[Saved entries]

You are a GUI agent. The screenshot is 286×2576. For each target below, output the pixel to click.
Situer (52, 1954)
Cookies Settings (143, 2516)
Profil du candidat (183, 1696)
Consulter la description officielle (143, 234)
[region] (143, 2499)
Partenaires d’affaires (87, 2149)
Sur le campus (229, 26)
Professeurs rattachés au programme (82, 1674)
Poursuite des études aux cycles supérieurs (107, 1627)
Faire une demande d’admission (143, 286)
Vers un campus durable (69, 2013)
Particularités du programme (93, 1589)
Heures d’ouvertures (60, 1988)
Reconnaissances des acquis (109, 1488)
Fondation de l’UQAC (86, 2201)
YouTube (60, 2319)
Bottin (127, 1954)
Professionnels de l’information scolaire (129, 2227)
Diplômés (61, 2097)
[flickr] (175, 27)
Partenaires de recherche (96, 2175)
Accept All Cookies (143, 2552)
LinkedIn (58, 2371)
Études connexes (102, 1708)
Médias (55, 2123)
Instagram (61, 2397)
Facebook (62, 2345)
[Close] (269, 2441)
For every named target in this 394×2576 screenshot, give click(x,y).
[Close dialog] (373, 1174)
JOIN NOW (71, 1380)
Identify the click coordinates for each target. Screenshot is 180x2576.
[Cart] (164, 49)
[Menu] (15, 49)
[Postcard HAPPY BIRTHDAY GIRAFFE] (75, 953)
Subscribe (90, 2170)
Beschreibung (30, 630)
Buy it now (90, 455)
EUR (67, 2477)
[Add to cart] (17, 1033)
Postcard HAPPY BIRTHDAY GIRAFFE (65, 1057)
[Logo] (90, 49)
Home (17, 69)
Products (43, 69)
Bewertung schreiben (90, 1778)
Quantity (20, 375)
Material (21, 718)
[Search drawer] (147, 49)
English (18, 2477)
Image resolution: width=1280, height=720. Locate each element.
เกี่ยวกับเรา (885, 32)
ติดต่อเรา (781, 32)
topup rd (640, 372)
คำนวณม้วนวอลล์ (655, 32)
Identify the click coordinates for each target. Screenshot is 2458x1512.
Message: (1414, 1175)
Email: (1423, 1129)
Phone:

§ AIM OF THE TASK
What is needed is a word-for-word copy of all the records above.

§ ANSWER SPACE
You are a GUI agent. The screenshot is 286×2576. For each target below, output the pixel to click.
Situer (52, 1954)
Cookies Settings (143, 2516)
Profil du candidat (183, 1696)
Consulter la description officielle (143, 234)
[region] (143, 2499)
Partenaires d’affaires (87, 2149)
Sur le campus (229, 26)
Professeurs rattachés au programme (82, 1674)
Poursuite des études aux cycles supérieurs (107, 1627)
Faire une demande d’admission (143, 286)
Vers un campus durable (69, 2013)
Particularités du programme (93, 1589)
Heures d’ouvertures (60, 1988)
Reconnaissances des acquis (109, 1488)
Fondation de l’UQAC (86, 2201)
YouTube (60, 2319)
Bottin (127, 1954)
Professionnels de l’information scolaire (129, 2227)
Diplômés (61, 2097)
[flickr] (175, 27)
Partenaires de recherche (96, 2175)
Accept All Cookies (143, 2552)
LinkedIn (58, 2371)
Études connexes (102, 1708)
Médias (55, 2123)
Instagram (61, 2397)
Facebook (62, 2345)
[Close] (269, 2441)
For every named target in this 394×2576 screenshot, give click(x,y).
[Close dialog] (373, 1174)
JOIN NOW (71, 1380)
Identify the click coordinates for each target. Screenshot is 180x2576.
[Cart] (164, 49)
[Menu] (15, 49)
[Postcard HAPPY BIRTHDAY GIRAFFE] (75, 953)
Subscribe (90, 2170)
Beschreibung (30, 630)
Buy it now (90, 455)
EUR (67, 2477)
[Add to cart] (17, 1033)
Postcard HAPPY BIRTHDAY GIRAFFE (65, 1057)
[Logo] (90, 49)
Home (17, 69)
Products (43, 69)
Bewertung schreiben (90, 1778)
Quantity (20, 375)
Material (21, 718)
[Search drawer] (147, 49)
English (18, 2477)
Image resolution: width=1280, height=720. Locate each element.
เกี่ยวกับเรา (885, 32)
ติดต่อเรา (781, 32)
topup rd (640, 372)
คำนวณม้วนวอลล์ (655, 32)
Identify the click coordinates for each target. Screenshot is 2458x1512.
Message: (1414, 1175)
Email: (1423, 1129)
Phone:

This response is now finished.